═════ RECORD EXTRACTS ═════

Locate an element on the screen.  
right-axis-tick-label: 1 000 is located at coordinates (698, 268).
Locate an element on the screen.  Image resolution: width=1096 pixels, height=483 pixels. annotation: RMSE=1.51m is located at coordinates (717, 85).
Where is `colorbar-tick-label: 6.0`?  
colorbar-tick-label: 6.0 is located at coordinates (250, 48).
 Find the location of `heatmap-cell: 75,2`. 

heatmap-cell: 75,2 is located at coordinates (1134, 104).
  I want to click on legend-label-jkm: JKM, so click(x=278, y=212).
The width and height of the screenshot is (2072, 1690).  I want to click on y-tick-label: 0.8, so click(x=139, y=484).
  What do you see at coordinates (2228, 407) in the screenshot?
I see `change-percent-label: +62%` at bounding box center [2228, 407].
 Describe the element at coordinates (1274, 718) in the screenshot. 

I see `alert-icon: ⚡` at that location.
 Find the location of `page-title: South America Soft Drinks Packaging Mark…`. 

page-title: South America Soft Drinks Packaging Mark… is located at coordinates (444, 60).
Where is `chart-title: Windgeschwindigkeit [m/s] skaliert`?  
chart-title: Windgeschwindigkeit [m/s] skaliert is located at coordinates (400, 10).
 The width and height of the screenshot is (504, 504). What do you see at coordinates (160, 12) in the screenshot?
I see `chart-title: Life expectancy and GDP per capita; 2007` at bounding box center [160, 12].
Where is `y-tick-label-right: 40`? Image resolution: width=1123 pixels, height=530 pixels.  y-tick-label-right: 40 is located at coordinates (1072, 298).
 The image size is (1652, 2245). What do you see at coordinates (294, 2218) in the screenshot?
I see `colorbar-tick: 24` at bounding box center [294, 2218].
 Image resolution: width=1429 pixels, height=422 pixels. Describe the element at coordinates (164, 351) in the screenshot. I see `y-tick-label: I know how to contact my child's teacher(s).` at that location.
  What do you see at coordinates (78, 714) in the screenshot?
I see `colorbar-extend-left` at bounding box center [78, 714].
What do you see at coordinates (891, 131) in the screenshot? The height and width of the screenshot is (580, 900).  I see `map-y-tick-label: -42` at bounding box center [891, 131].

═════

# WORK ITEM
Extract the lines of the records starting with the line that contains "coordinates (1072, 298)." and going on through the end of the records, copying them exactly.

# RESULT
Where is `y-tick-label-right: 40`? Image resolution: width=1123 pixels, height=530 pixels.  y-tick-label-right: 40 is located at coordinates (1072, 298).
 The image size is (1652, 2245). What do you see at coordinates (294, 2218) in the screenshot?
I see `colorbar-tick: 24` at bounding box center [294, 2218].
 Image resolution: width=1429 pixels, height=422 pixels. Describe the element at coordinates (164, 351) in the screenshot. I see `y-tick-label: I know how to contact my child's teacher(s).` at that location.
  What do you see at coordinates (78, 714) in the screenshot?
I see `colorbar-extend-left` at bounding box center [78, 714].
What do you see at coordinates (891, 131) in the screenshot? The height and width of the screenshot is (580, 900).  I see `map-y-tick-label: -42` at bounding box center [891, 131].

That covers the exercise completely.